Spin in Nanostructures


Advances in semiconductor heterostructure growth and lithography have made it possible now to build gate-defined nanostructures small enough to confine a single electron. Gates provide an extraordinary degree of control over the interactions in these systems, in effect implementing arbitrary hamiltonians on a chip. Due to the weak interaction between electronic or nuclear spins and any measurement apparatus, we use charge transport is as a more sensitive probe of spin physics in mesoscopic structures. Recently we measured conductance fluctuations to examine the spin-orbit interaction in confined GaAs structures, and Coulomb blockade peak motion in a magnetic field to probe quantum dot spin states. We then developed a focusing geometry that used charge currents to detect spin currents from quantum point contacts and quantum dots.

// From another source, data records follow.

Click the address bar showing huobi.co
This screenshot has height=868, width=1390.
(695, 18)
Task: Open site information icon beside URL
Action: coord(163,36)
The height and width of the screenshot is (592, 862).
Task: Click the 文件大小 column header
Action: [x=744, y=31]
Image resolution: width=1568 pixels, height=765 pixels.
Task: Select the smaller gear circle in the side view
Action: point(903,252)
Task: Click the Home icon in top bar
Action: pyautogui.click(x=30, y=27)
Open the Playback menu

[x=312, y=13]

Semiconductor nanostructures have proven to be an exceedingly powerful and flexible platform to study effects ranging from the interaction of a single electron spin with a continuous Fermi sea (the Kondo effect) to the interaction between two confined electrons (coupled quantum dots). The next few years will bring experiments that involve complex interactions between multiple electrons. These experiments will take advantage of the spin-orbit and hyperfine interactions of the host semiconductor systems, and will require control over single electron spins as well as many-particle entangled states.